About this exercise:
An exact reproduction of the data below is expected, free of images.

(Stored data entries)
┄┄┄┄┄┄┄┄┄┄

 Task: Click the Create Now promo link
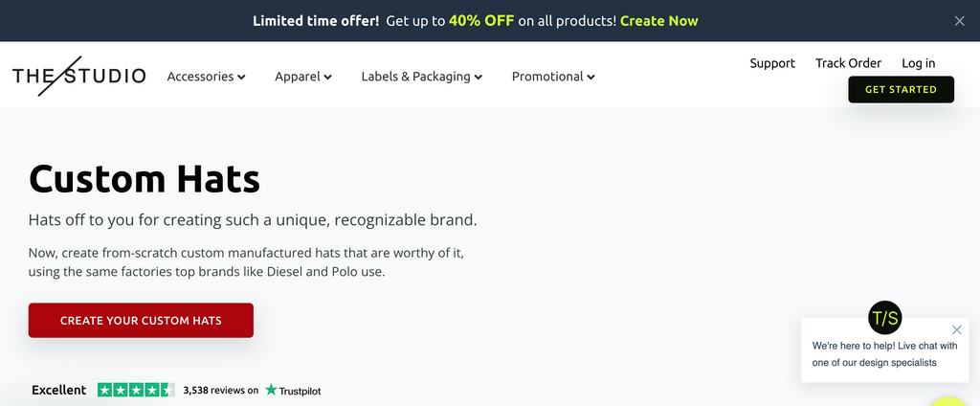coord(658,21)
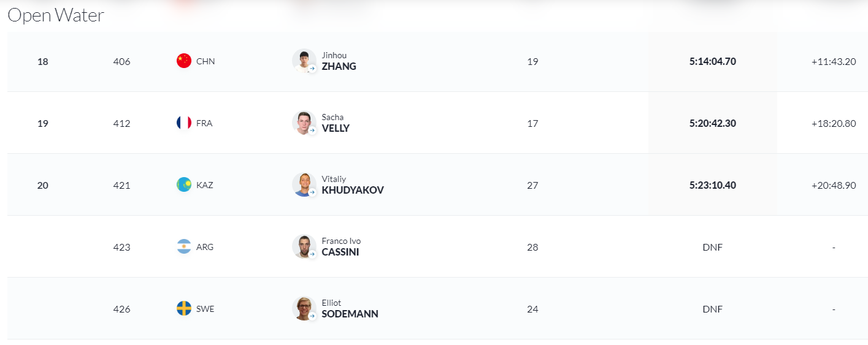Click the KAZ country code
This screenshot has width=868, height=345.
(205, 184)
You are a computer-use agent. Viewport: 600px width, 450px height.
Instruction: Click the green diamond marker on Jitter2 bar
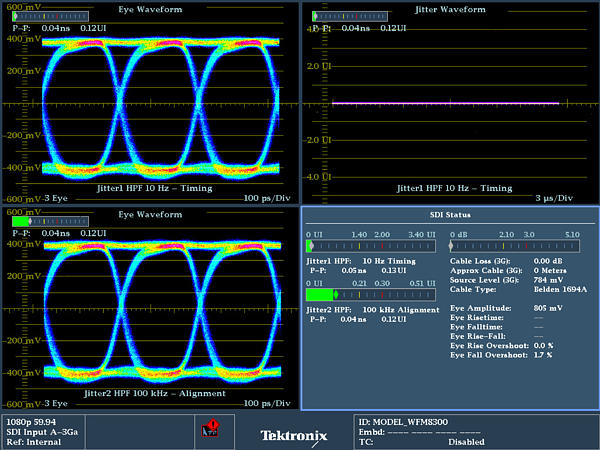(336, 293)
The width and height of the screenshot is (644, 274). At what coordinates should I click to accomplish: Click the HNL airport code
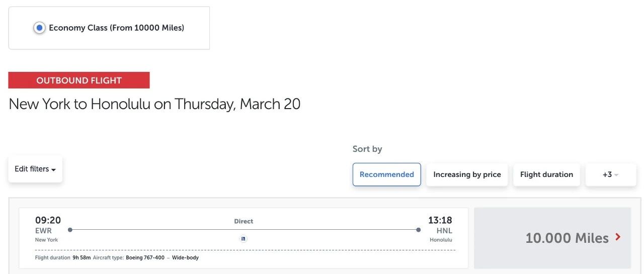pos(444,231)
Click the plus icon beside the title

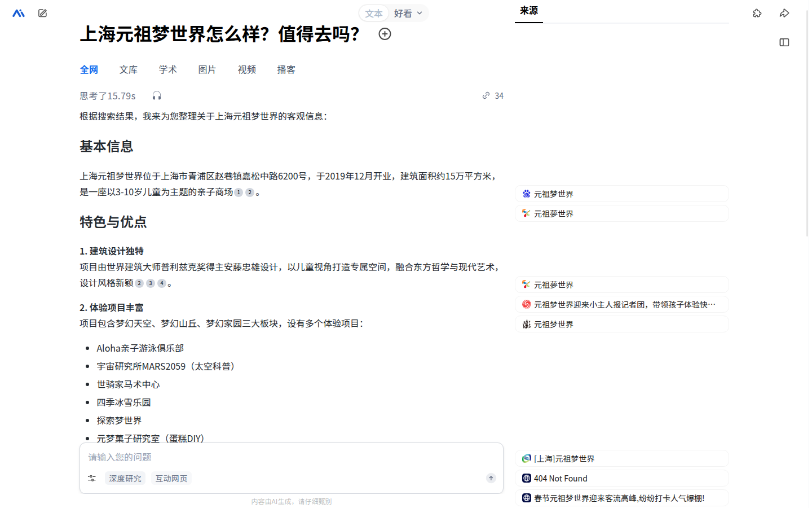coord(385,34)
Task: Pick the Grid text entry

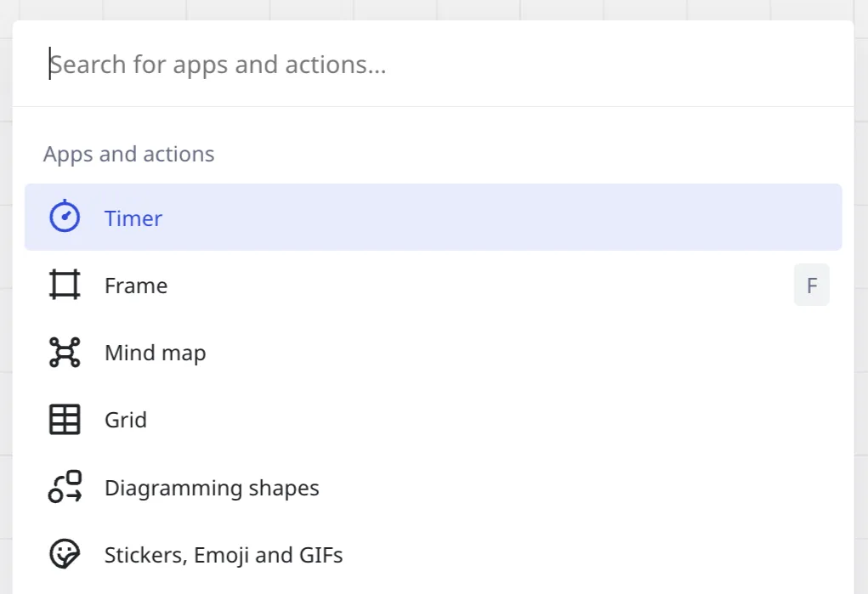Action: click(x=126, y=420)
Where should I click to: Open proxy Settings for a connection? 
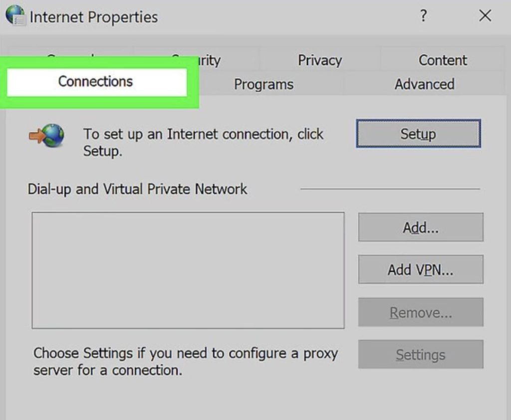tap(420, 355)
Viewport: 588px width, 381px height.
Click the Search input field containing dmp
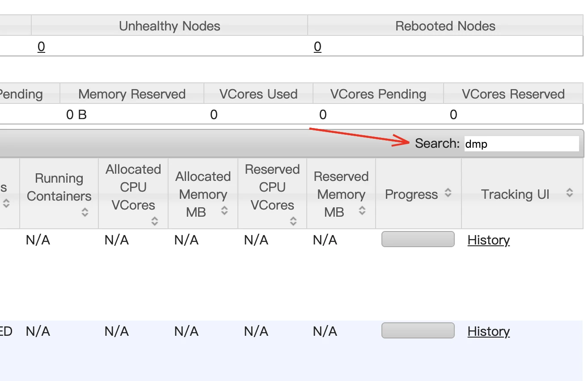522,144
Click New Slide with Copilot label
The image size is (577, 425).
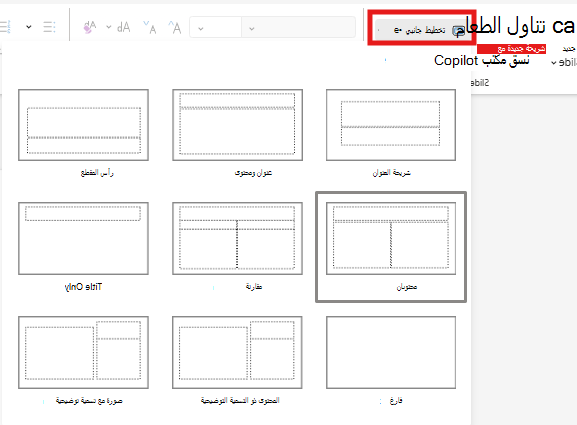coord(511,49)
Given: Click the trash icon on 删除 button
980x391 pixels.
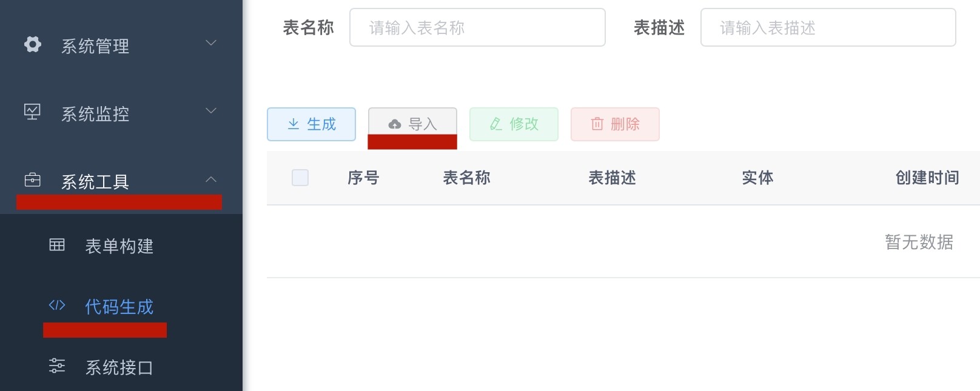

┄┄┄┄┄┄┄┄┄┄

Your solution:
 Task: Click the Create Now promo link
coord(658,21)
Click the KAZ country code
This screenshot has width=868, height=345.
(205, 184)
You are a computer-use agent. Viewport: 600px width, 450px height.
Instruction: Click the green diamond marker on Jitter2 bar
(336, 293)
The width and height of the screenshot is (644, 274). At what coordinates should I click to accomplish: Click the HNL airport code
pos(444,231)
Click the plus icon beside the title

coord(385,34)
Task: Pick the Grid text entry

Action: click(x=126, y=420)
Where should I click to: Open proxy Settings for a connection? 
tap(420, 355)
Viewport: 588px width, 381px height.
Click the Search input field containing dmp
522,144
Click New Slide with Copilot label
The image size is (577, 425).
coord(511,49)
Given: Click the trash icon on 删除 button
980x391 pixels.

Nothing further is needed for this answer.